─── PROVIDED MATERIAL

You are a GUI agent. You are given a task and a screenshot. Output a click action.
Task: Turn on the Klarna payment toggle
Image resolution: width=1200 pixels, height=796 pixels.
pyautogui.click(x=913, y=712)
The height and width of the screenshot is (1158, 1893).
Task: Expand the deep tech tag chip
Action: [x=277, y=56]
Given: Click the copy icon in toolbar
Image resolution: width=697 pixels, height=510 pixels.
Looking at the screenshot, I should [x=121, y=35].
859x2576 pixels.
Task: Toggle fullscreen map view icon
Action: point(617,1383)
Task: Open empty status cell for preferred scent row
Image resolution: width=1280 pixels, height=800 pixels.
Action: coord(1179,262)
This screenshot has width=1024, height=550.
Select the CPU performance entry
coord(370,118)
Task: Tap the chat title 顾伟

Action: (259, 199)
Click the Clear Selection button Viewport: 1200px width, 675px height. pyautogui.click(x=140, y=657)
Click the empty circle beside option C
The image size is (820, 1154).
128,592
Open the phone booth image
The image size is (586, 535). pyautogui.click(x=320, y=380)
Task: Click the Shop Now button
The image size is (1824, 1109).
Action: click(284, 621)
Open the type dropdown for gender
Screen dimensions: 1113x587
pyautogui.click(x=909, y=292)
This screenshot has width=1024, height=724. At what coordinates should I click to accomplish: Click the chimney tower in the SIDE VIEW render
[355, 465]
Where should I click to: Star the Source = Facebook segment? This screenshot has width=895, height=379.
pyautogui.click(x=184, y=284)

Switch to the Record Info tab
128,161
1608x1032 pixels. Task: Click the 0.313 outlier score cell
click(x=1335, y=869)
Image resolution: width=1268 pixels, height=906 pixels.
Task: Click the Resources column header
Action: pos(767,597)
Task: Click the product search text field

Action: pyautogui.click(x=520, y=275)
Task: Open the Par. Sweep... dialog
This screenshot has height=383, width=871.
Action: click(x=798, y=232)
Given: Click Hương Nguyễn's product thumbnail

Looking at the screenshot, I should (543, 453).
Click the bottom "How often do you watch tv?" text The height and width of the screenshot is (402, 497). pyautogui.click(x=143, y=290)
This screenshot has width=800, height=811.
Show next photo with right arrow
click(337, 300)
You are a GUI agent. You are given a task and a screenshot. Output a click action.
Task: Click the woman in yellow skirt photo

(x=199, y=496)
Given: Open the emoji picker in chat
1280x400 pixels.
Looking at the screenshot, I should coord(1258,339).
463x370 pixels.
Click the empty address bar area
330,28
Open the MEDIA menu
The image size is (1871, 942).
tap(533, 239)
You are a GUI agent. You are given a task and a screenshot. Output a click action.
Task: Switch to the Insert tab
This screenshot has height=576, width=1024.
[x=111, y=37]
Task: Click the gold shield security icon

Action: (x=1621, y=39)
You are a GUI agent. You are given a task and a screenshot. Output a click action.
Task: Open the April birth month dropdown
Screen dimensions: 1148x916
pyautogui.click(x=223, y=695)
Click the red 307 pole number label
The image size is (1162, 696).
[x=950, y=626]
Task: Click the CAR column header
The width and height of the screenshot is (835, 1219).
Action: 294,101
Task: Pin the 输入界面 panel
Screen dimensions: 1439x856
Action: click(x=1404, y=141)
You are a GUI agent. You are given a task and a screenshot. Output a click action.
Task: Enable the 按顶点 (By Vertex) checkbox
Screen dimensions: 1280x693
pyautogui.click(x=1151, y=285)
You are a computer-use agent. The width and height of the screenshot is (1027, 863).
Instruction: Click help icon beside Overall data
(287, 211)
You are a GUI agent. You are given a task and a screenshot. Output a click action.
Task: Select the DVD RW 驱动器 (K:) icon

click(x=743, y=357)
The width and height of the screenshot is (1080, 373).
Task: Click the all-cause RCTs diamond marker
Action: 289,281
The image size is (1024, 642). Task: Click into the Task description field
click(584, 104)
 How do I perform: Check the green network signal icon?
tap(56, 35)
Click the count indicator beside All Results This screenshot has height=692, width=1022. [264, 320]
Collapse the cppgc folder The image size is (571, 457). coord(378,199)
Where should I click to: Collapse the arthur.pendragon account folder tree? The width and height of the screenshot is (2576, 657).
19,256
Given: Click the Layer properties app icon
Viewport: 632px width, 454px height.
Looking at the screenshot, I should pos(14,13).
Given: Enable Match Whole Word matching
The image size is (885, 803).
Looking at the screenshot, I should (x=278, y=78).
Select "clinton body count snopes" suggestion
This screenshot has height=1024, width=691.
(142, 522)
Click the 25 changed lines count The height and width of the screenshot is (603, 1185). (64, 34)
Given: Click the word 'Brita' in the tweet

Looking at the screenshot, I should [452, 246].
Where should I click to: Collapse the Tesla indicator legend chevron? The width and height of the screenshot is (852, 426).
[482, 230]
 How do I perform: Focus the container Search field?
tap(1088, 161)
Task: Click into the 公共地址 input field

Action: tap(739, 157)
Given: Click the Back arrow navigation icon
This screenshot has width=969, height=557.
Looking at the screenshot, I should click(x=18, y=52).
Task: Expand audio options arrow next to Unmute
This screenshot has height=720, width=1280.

──────

* HOW TO COMPLETE THIS TASK *
Each line from the one containing "This screenshot has width=969, height=557." to the last line of the material above should be reproduced word for word, with nothing added.

* EXERCISE SOLUTION *
This screenshot has width=969, height=557.
Looking at the screenshot, I should click(x=18, y=52).
Task: Expand audio options arrow next to Unmute
This screenshot has height=720, width=1280.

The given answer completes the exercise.